Short problem: Please copy out every line of the data below word for word, leaving the pictures out of your answer.

Dataset excerpts:

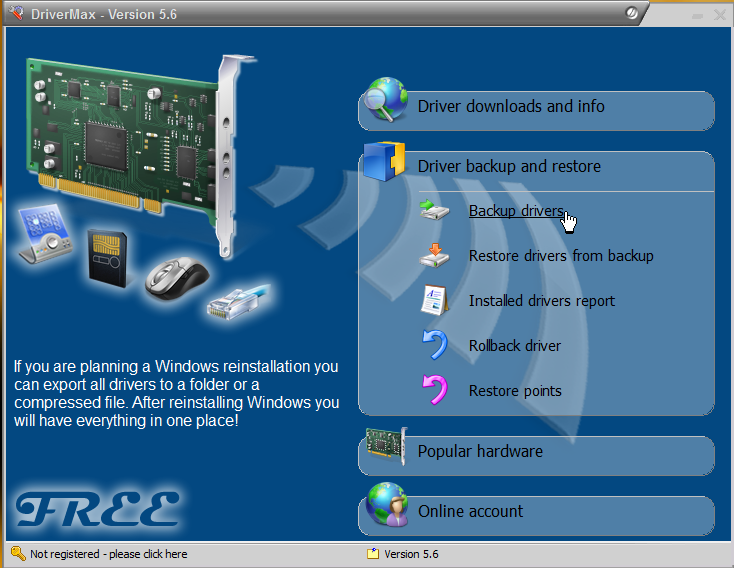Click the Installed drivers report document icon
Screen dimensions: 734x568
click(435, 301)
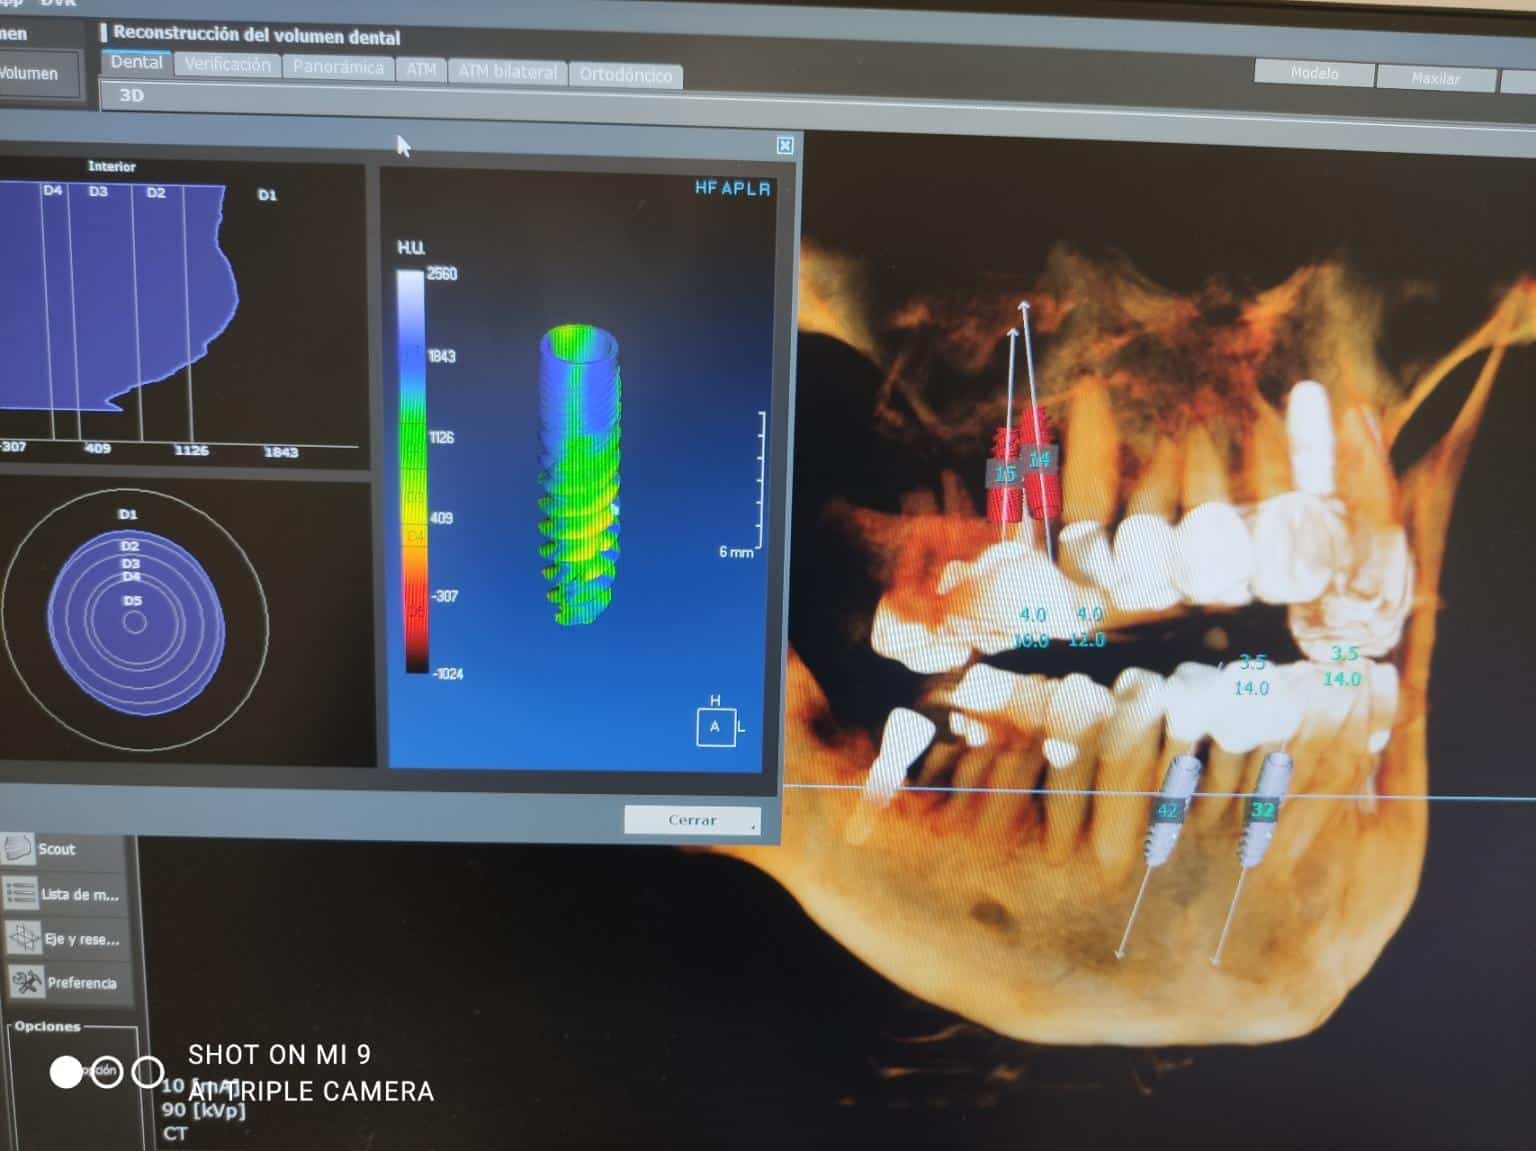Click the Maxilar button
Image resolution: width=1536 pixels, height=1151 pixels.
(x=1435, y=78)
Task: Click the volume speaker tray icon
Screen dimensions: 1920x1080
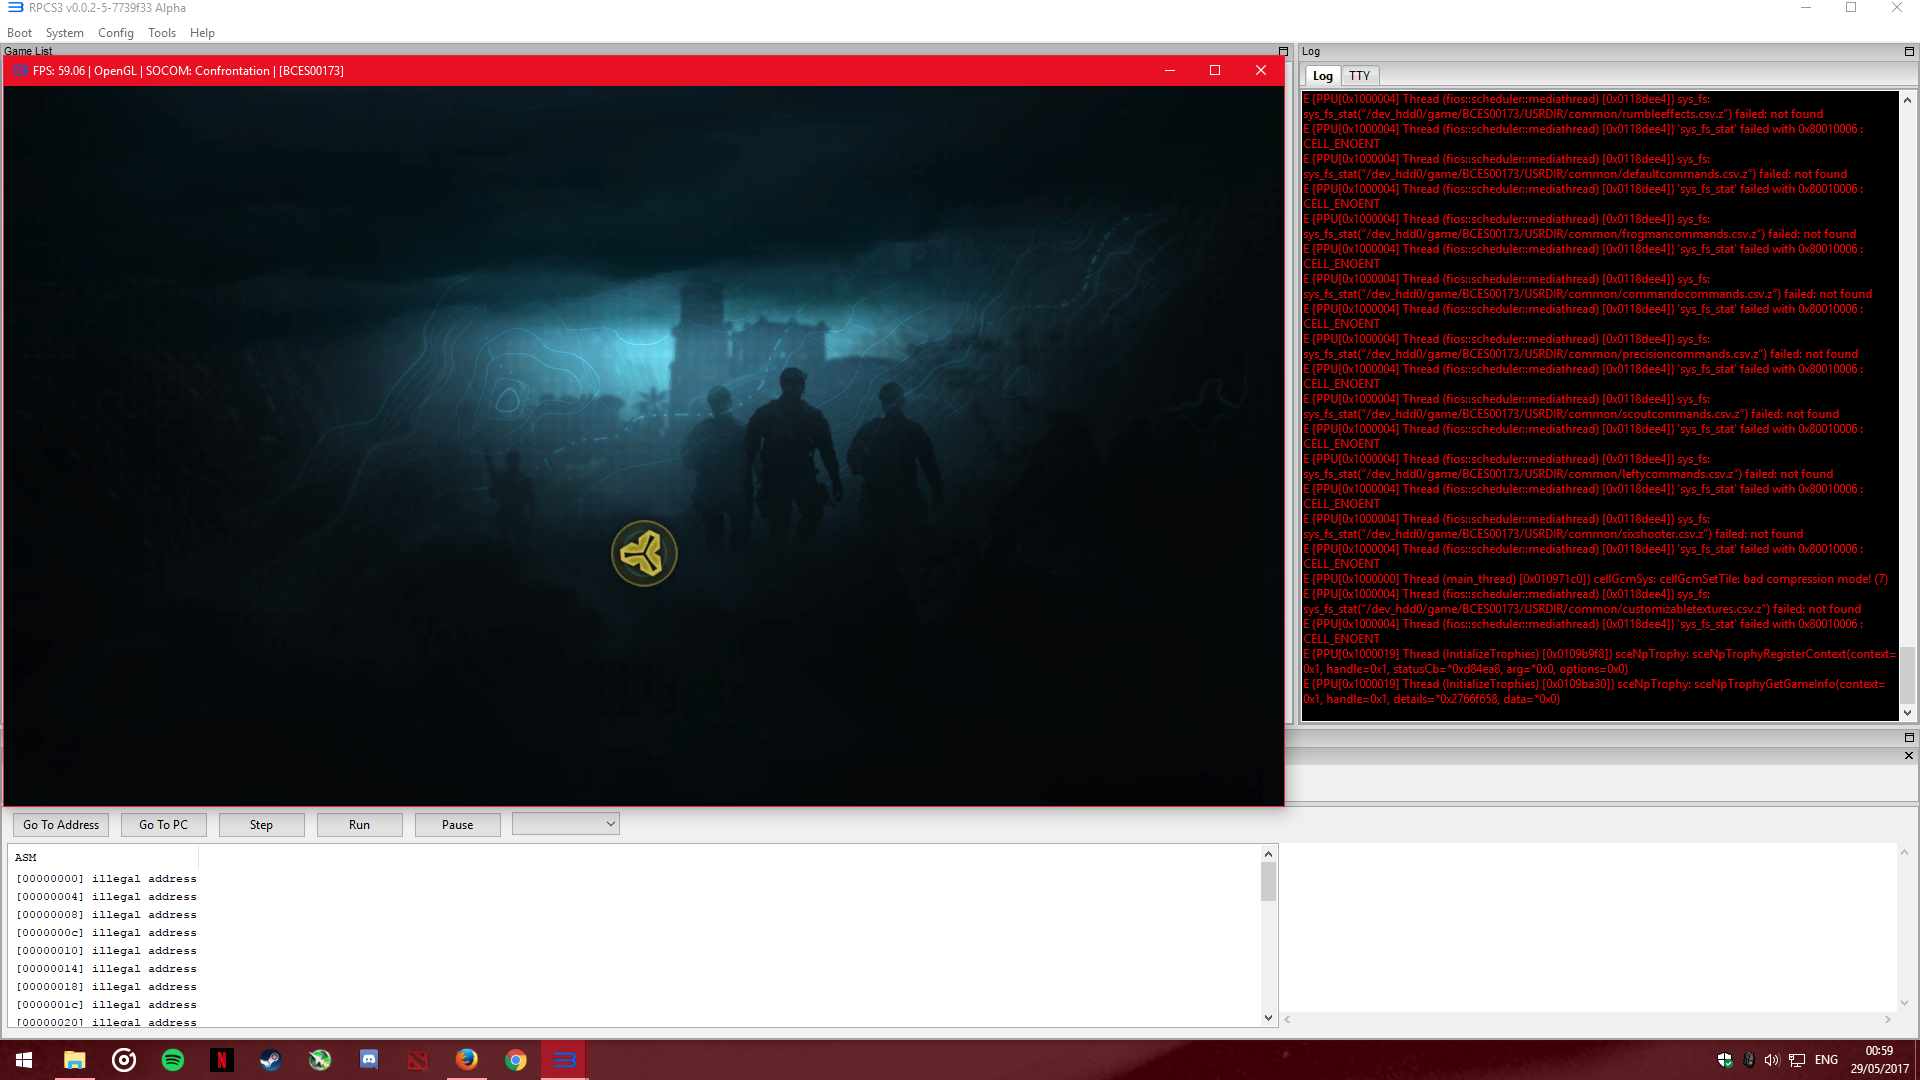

The answer:
Click the Installed drivers report document icon
Screen dimensions: 734x568
click(435, 301)
Click the Maxilar button
Image resolution: width=1536 pixels, height=1151 pixels.
(x=1435, y=78)
Task: Click the volume speaker tray icon
Screen dimensions: 1920x1080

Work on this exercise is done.